В общем, куда ни глянь, везде нам у американцев учиться и учиться. А ведь я еще ничего не сказал о дотошном, даже занудливом отношении к труду, о стремлении довести любое дело до конца; признаки этого отношения мы замечали и в судах, на которых присутствовали, и в ремонтных работах на улицах, и в объяснениях наших гидов. Но есть все же черты, которым у Америки учиться не хочется.

Качалка Джефферсона

В комнате, в которой мы жили в доме Джона, на стене висела карта мира. Она поражала сразу, с первого взгляда. Мы привыкли к карте, в центре которой располагаются Европа с Африкой, а по бокам — Америка и Азия, протянувшая хвостик Чукотки навстречу высунувшейся с другой стороны (Земля-то круглая!) Аляске.
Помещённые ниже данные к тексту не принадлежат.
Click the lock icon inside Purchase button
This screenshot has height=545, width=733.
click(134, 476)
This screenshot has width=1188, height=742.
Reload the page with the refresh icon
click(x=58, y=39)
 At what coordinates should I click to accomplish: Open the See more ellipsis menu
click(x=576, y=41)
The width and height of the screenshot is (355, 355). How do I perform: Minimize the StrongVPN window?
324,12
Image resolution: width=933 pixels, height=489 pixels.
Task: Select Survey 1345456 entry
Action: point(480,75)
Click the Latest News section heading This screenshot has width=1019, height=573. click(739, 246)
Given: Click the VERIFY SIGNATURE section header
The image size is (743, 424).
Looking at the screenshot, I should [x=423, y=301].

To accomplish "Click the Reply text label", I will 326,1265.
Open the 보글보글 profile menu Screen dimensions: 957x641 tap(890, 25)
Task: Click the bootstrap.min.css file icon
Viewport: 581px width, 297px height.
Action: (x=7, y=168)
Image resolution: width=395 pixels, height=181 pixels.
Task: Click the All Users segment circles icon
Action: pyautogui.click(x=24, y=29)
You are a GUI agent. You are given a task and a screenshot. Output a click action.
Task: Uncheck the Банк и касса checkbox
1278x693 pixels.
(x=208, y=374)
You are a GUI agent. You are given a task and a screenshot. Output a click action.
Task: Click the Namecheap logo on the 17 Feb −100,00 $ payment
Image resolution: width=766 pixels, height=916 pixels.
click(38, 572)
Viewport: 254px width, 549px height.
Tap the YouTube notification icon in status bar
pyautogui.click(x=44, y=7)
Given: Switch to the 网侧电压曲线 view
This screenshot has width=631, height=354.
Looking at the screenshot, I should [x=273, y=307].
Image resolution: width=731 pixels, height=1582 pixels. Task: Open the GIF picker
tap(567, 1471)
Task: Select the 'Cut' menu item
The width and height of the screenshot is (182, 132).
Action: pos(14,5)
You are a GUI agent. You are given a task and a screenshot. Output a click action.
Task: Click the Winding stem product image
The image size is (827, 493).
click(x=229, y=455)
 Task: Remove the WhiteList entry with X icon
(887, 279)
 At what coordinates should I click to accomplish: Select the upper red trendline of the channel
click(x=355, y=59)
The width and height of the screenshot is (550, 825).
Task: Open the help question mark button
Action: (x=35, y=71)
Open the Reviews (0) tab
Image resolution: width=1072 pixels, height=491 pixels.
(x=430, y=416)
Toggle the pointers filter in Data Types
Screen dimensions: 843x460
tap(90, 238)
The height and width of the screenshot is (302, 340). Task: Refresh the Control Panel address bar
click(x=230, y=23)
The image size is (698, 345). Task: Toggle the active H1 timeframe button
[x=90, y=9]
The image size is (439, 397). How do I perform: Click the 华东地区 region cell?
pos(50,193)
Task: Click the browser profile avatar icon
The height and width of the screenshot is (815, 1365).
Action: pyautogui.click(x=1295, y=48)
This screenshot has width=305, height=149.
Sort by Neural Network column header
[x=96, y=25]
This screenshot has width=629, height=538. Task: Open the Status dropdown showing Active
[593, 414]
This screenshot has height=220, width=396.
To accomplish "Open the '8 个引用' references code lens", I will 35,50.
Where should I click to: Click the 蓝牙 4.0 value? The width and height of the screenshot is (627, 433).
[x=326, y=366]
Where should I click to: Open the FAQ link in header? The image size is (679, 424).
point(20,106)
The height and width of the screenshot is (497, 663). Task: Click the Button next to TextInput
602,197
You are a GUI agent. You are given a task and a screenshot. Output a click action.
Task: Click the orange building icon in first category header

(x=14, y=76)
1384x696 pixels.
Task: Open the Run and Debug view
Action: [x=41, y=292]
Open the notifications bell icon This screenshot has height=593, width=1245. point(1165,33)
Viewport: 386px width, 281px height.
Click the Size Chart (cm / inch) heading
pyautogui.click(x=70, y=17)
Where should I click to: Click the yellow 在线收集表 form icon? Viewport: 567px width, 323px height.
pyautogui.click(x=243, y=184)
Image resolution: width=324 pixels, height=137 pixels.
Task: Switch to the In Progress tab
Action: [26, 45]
Здесь все было не так. В центре свободно и вольготно расположилась Америка — с севера до юга. По бокам синева океанов, а за ними иностранцы: слева Япония с Китаем, справа Европа. Россия при этом оказывается разрезанной примерно по долготе Новосибирска: часть слева, часть справа.

Следующее воспоминание иного рода. Нас пригласил на вечеринку зажиточный юрист, возможно, миллионер. Живет он в плавучем доме на реке Вилламит. Дом двухэтажный и, хотя и плавучий, передвижной, но, разумеется, со всеми удобствами. Миллионер повел показывать свою коллекцию живописи. Вначале был продемонстрирован малоизвестный итальянец 18-го века, затем — парочка современных американских художников, затем с потертого холста на нас взглянула подлинная Испания 15-го (!) века (имя автора мне, правда, ничего не сказало). Но главная гордость коллекционера висела отдельно. Подведя нас к ней, миллионер спросил, знаем ли мы, что это. Я ответил, что знаю: Питер Брейгель-старший, "Вавилонская башня". Висит, если не ошибаюсь, в Амстердаме. Миллионер слегка скривился и заявил, что подлинник, действительно, где-то в музее, но у него — представьте! — настоящая фотокопия этого шедевра! Хозяин был горд чрезвычайно, а я пытался вспомнить, за сколько можно было в 70-х годах в Эрмитаже купить фотокопию любого хранившегося там шедевра. Рублей за 30–40, кажется.

Эта неразборчивость, неумение отличить подлинную ценность от дешевки напомнили одно из первых американских впечатлений, связанных с посещением Библиотеки Конгресса. Сама Библиотека внутри поражает: обилие мрамора, золота, огромные читальные залы, сотни тысяч томов… Но вот экскурсовод с гордостью демонстрирует фрески на куполе главного зала, долженствующие отобразить всю мировую историю. Открывает процессию "Египет", за ним следует "Иудея", несущая в копилку цивилизации "религиозную идею", затем "Греция" ("философия"), "Рим", а затем почему-то "Ислам". Интересно, это что, страна такая? Дальше следуют "Средние века", потом "Франция", "Германия", "Англия"… Ну а завершает этот парад, конечно же, Америка. И не надо спрашивать, по какому принципу это все составлялось. Лучше посмотрите на эти колонны: мрамор для них доставлялся из Италии. А для этих стен — из Пенсильвании. На стенах символические фигуры: "Трагедия", "Лирика, "История"… Вроде бы Рим, но не настоящий, приблизительный, мультяшный.

Еще один рассказ нашего вашингтонского экскурсовода запал в память. Один из отцов-основателей Америки, автор Декларации независимости Томас Джефферсон на досуге изобрел кресло-качалку. Вот не хватало ему на досуге качалки — он ее и изобрел. Мне в этом увиделся глубокий символ. "Америка — гений повседневности, — подумал я. — Никто лучше не организует быт, работу, не решит техническую проблему. Но там, где дело касается ценностей, она начинает блуждать, не находя критериев". Что ж, взглянем снисходительно с высоты нашей тысячелетней культуры на выскочек, гордящихся своими хайвэями и газонокосилками? Или взглянем повнимательнее в это массивное, идеально ровное, любовно вычищенное зеркало — и постараемся разглядеть в нем лик нашей Родины, все изъяны, портящие этот лик?